Теорема тишины - страница 5
Когда наступило лето, я был удивлен, как дом, оказывается, в лете нуждался. Под крыльцом вспыхнули заросли пахучих сорняков, а вокруг лампы на крыльце заискрились мелкие золотистые мотыльки, как будто какое-нибудь созвездие низшего чина взяло выходной. Старые ивы у реки замерцали новой листвой такого цвета, что казалось, будто их причудливые темные ветви, звенящие от гудения шмелей и пчел, вышиты по воздуху шелком – как на какой-нибудь китайской ширме, что наполняет теплым свечением дряхлости пыльный музейный зал. Даже закаты были такие, словно бы Бог ел варенье из красной смородины, а потом пальцем вымазывал остатки с фарфорового блюдца. Для моего дома это многоцветие, эта пышность, эта легкомысленная вера в вечность были полезны – как для всякого дома. Но вот меня – меня – пугала эта возмутительная и бесполезная роскошь, я был поражен ею до суеверия, потому что сам привык восхищаться строгостью.
Знаете, тогда еще не прошли времена, когда солнце шагало вместе со мной по заречным холмам, как будто мы с ним были ровня, как будто мы были заодно в нашем творении лесных тропинок. На том берегу есть дерево, в котором летом оно засыпает. Если смотреть внимательно, можно сквозь раскаленные добела ветви разглядеть, как оно закрывает глаза и тихо гаснет – словно подглядываешь в окошко за каким-нибудь кончающимся праздником. Все птицы с ужасающим щебетом и суетой слетаются с округи, чтобы хоть минутку посидеть на ветвях этого дерева и пожелать солнцу доброй ночи, а я им немного завидую. Я сижу, прислонившись спиной к стволу сосны, щурюсь, если подует ветер и зашуршит травой, и трава начнет щекотать мне щеки.
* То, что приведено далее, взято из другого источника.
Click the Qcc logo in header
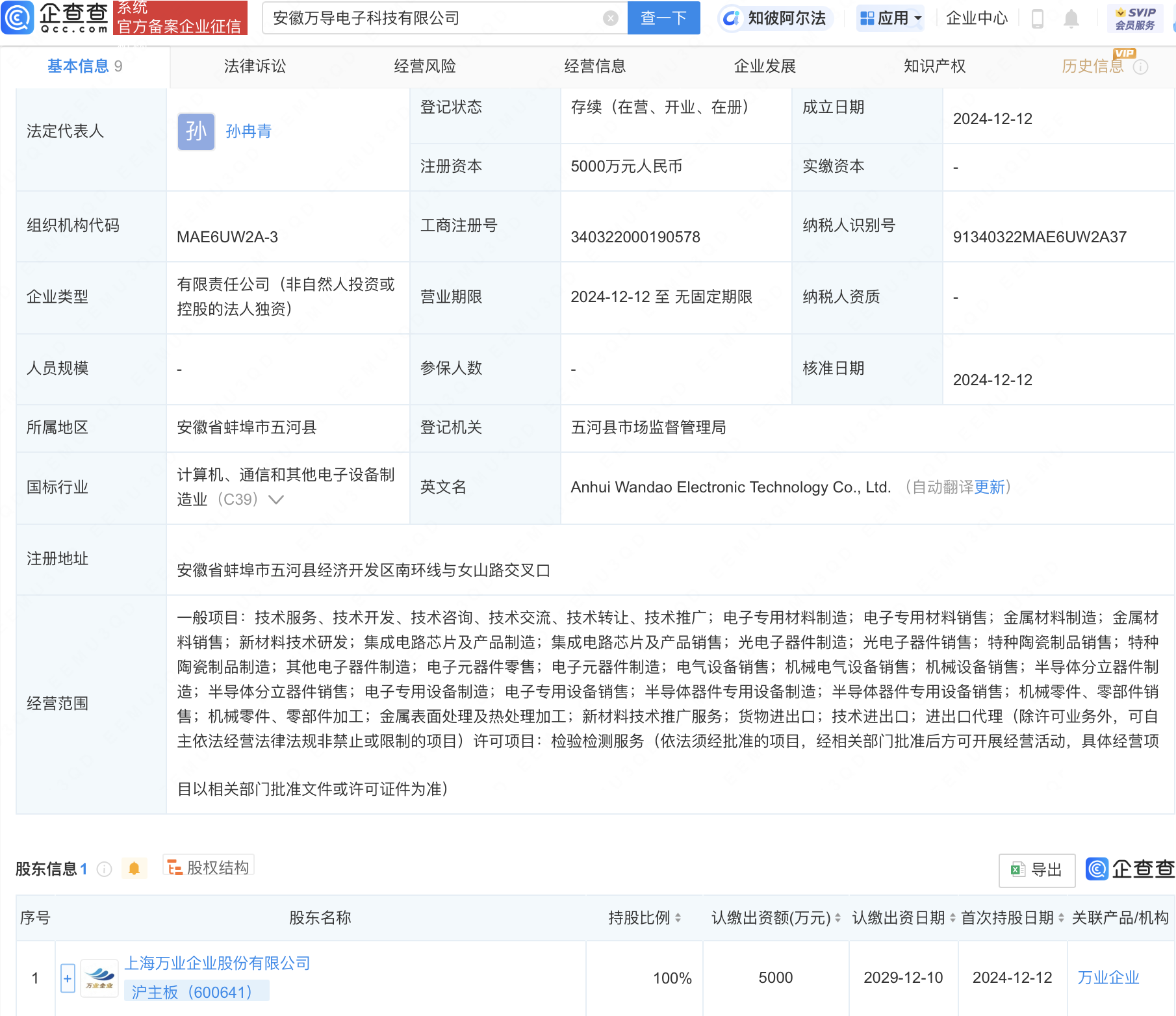 tap(55, 18)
Мой дом у меня за спиной всего в нескольких десятках шагов, и я даже могу расслышать, как закипает вода в кастрюле с картошкой.
Но так оно было раньше, когда в доме не раздавалось никаких лишних звуков, никто не бил тарелок своими неуклюжими руками, не чихал как оглашенный и не хлопал окнами по десять раз на дню. Они распугали всех моих птиц, и тем пришлось переселиться на дикую яблоню, а на крыше остались только кошки, которым, как известно, все равно.
Как-то раз Ланцелот вытащился из дома, что для него было совсем не обычно – он превосходно жил себе на втором этаже в комнате с окнами на юг, пил пиво с утра до вечера и высматривал в подзорную трубу, не скачут ли по равнинам его враги. А тут – явился посидеть со мной на берегу и окончательно испортить мне настроение.
– На что это ты тут пялишься уже битый час? – говорит. – Тут же за весь день даже мышь не пробежит.
Сорвал травинку и принялся ее жевать, громко чавкая, но я не удивился. Я и слыхал, что у всех этих рыцарей деревенские замашки.
– Слышь, – говорит Ланцелот, – этот чудик очкастый говорит, что к нему скоро студентка приедет. А он вроде как в нее влюблен. Вот ведь какая чертовщина!
– Да? – говорю я. – Ну тогда мы ее поселим в комнате с балконом.
– Это почему это ей сразу балкон? – обиделся Ланцелот.
Я смотрел, как почти невидимая выдра плывет в неподвижной воде, сопит в мокрые усы, несет треугольную мордочку над мерцающим отражением темно-розовых речных цветов, – и отражение рассыпается такими же темно-розовыми медлительными кругами.
– Видишь выдру? – спрашиваю я у Ланцелота. – Она плывет к себе домой в камыши. Она живет на том берегу. Одна.
– Да иди к черту со своей выдрой! – он махнул на меня рукой. – Даже не пойму, о чем ты толкуешь. Может, она красотка, а?